Task to carry out
Write down, unchanged, the entries from the first line through the line holding "has height=182, width=214.". Include no other line.

Data for this exercise
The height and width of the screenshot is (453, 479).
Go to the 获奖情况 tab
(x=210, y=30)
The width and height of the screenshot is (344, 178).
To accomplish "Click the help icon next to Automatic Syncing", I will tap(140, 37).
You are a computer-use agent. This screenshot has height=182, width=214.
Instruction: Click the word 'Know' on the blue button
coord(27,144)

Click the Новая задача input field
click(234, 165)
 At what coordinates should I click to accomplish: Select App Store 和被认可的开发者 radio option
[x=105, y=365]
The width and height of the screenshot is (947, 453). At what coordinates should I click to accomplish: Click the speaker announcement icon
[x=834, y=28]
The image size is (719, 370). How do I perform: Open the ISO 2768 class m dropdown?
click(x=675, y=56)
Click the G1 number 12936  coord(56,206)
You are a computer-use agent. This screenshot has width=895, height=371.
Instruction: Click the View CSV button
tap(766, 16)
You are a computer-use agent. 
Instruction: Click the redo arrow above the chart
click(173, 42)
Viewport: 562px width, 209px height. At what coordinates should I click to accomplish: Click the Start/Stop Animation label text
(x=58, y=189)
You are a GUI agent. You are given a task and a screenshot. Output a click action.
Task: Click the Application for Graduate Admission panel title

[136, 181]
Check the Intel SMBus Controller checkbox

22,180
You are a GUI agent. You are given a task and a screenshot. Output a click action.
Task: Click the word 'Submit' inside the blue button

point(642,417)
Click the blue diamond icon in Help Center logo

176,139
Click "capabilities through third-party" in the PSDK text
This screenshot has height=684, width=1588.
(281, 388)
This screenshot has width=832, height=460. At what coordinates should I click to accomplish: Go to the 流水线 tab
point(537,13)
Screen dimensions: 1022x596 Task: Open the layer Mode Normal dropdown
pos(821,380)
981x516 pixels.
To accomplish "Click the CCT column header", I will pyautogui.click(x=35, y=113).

Answer box
The height and width of the screenshot is (453, 479).
Go to the 获奖情况 tab
(x=210, y=30)
The width and height of the screenshot is (344, 178).
To accomplish "Click the help icon next to Automatic Syncing", I will tap(140, 37).
You are a computer-use agent. This screenshot has height=182, width=214.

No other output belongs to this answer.